Start of Text to read

I think we must take it that this is a real substantial question with which the Commons Amendment deals. This House is likely to go on for a considerable time, as far as I can see, and as it is at the present moment. Therefore to ask us to except from a general principle which we have taken to ourselves, just as much as the Commons have taken it, the position of sitting in this House, and make it a thing by itself unlike anything else is to do what, I think, is not only altogether illogical but altogether contrary to the tendency of public opinion to-day, and for my part I hope that your Lordships will not disagree with the Commons Amendment.

THE MARQUESS OF CREWE

My Lords, my noble and learned friend who has just sat down has put a somewhat new colour upon this question. I confess that when I saw that this Amendment had been moved in another place I conceived that it had been done in a rather jocular spirit—almost as jocular as if the National Debt had been the subject of discussion there; and that it was done with a view, perhaps, to place your Lordships' House in a somewhat absurd and anomalous position. But my noble and learned friend who has just sat down tells us that this is a most serious proposition in order to maintain the logic of the situation, and that we should therefore be wrong to leave this House as the only place in which a sex disability still existed.

I am no authority on Peerage Law, I need not say, though I have no doubt my noble and learned friend is, but I should have supposed that if this Amendment were carried and were made effective by such Amendments as the noble and learned Lord on the Woolsack has indicated, every Peeress in her own right would be exactly in the same position for claiming a Writ of Summons as those noble Lords who are Barons by Writ—a great many of them having succeeded in the female line, who are precisely as much entitled to claim a Writ of Summons as any of those of your Lordships who are here in virtue of your Patents. As I understand, it is not within the power of the Crown to refuse for an arbitrary reason the issue of a Writ of Summons. And, with all respect to the superior knowledge of my noble and learned friend, I should have supposed that these ladies would find themselves in precisely the same position.

Much has been said of the reform of the House of Lords. The noble and learned Lord on the Woolsack spoke with perhaps a note of justifiable irony about our former attempts to forward a measure of that kind. But neither he nor any of your Lordships will dispute that it has been the desire of the House, and indeed of all the Governments concerned, to take the matter seriously. That was proved by the appointment of the Joint Committee over which Lord Bryce presided, and which, as the House will remember, made certain recommendations, but in its Report also indicated the various alternative methods of forming a Second Chamber, and stated its reason for preferring those which it recommended.

The one thing that your Lordships' House has done is solemnly to assert that in the opinion of the House the possession of an hereditary Peerage ought not of itself to give a claim to a seat here. That is the definite, and so far as I know the practically unanimous, opinion of your Lordships' House. What is desired by this Amendment is to contravene that principle by saying that the possession of an hereditary title by a woman shall give her a seat here. I am entirely in agreement with the noble and learned Lord on the Woolsack that so long, at any rate, as there is any prospect of the reform of your Lordships' House—and I altogether decline to believe that there is no such prospect—we ought not to attempt to alter the existing constitution of the House in this way. I sincerely trust, therefore, that the House will disagree with the Commons Amendment.

End of Text to read

> _Set exercise_:
In the Marquess of Crewe's speech in the debate text, find every sentence that begins with the word "I" and give the first five words of each. The listing that follows has no connection to the debate text above.

Start of Material

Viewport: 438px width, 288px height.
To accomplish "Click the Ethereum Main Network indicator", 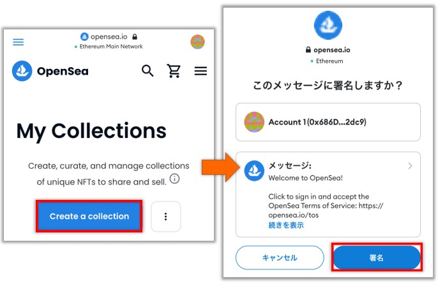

End of Material

> _Written solution_:
- I confess that when I
- I am no authority on
- I am entirely in agreement
- I sincerely trust, therefore, that